31. Mai
Eintracht - Borussia Dortmund II 2:0 (0:0)31.05.2008
38. Spieltag Regionalliga Nord - 2007/08
Im letzten Spiel der Saison 2007/2008 empfing Eintracht am 31.5.2008 die zweite Mannschaft von Borussia Dortmund.
Eintracht war zu diesem Zeitpunkt Elfter, die Borussen Dreizehnter der Tabelle unter 19 Mannschaften der Regionalliga Nord. Ein langweiliger Saisonausklang ohne jegliche Brisanz, sollte man meinen. Weit gefehlt ! Das Stadion an der Hamburger Straße war mit 21.850 Zuschauern ausverkauft !
Worin also bestand das große Interesse der Eintracht-Fans an diesem Spiel?
Der DFB hatte am 8.9.2006 beschlossen, aus der zweigeteilten Regionalliga (mit den Staffeln Nord und Süd) ab Beginn der Saison 2008/2009 eine eingleisige dritte Profiliga, die sog. 3. Liga, hervorgehen zu lassen. Für die 3. Liga sollten alle Mannschaften qualifiziert sein, die in den Abschlusstabellen der beiden Regionalligen der Saison 2007/2008 mindestens den 10. Tabellenplatz erreicht hatten.

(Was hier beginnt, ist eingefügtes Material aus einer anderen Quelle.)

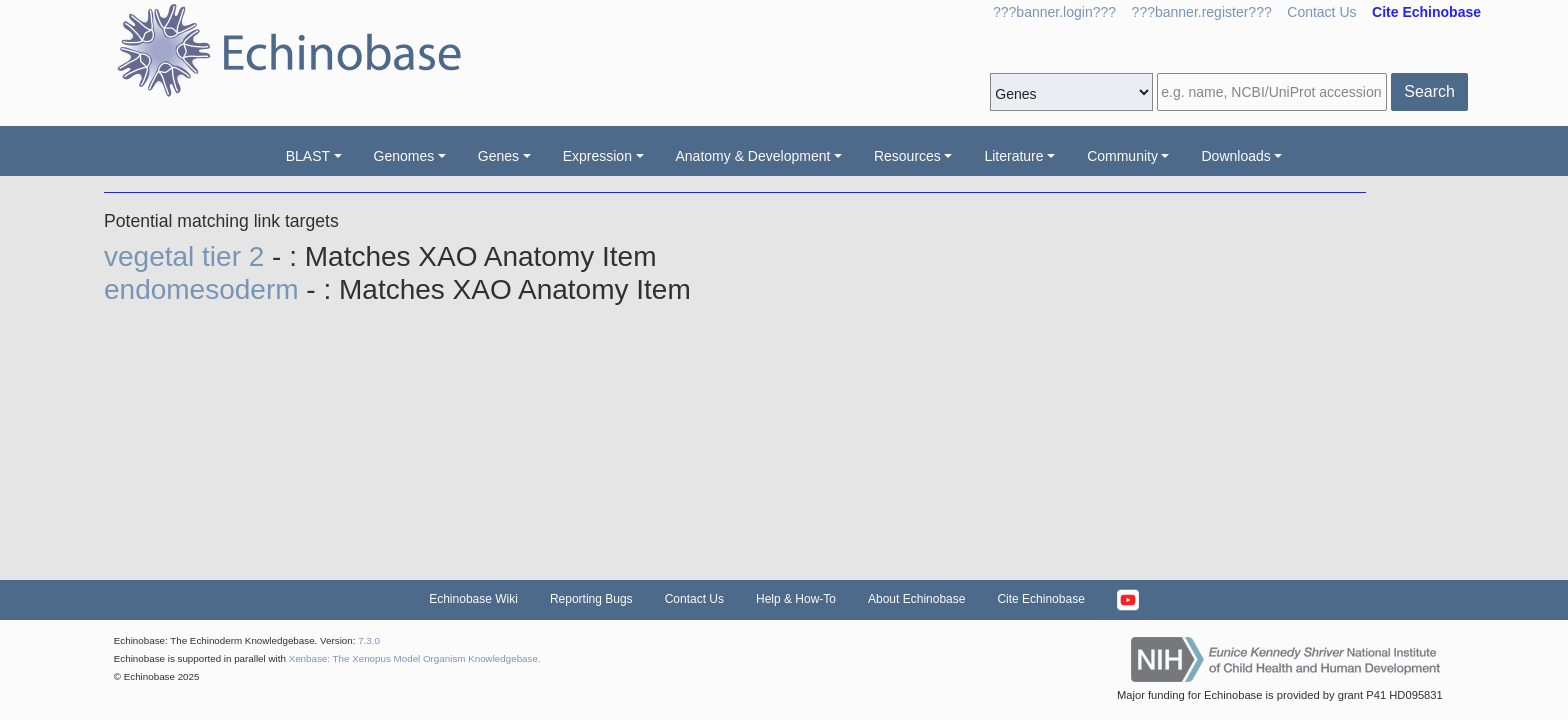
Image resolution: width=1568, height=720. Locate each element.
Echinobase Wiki (473, 599)
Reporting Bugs (591, 599)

Die "Löwen", gerade aus der 2. Bundesliga abgestiegen, waren sehr optimistisch, dieses Ziel zu erreichen. Es war ihnen frühzeitig gelungen, den renommierten Trainer Benno Möhlmann zu verpflichten, der bereits in der Saison 1996/97 erfolgreich in Braunschweig gearbeitet hatte. Dieser wiederum hatte etwa ein Dutzend neue Spieler zur Eintracht geholt. Die Mischung aus hoffnungsvollen Talenten und gestandenen Profis schien zu stimmen. Insgeheim hoffte man in Braunschweig sogar auf den direkten Wiederaufstieg in die 2. Bundesliga. Die Tatsache, dass man in der Vorbereitung beim Sparkassen-Supercup, einem Turnier in Hannover mit Spielen von 45 Minuten Dauer, den Bundesligisten Hannover 96 mit 1:0 bezwungen hatte, gab dieser Hoffnung weitere Nahrung.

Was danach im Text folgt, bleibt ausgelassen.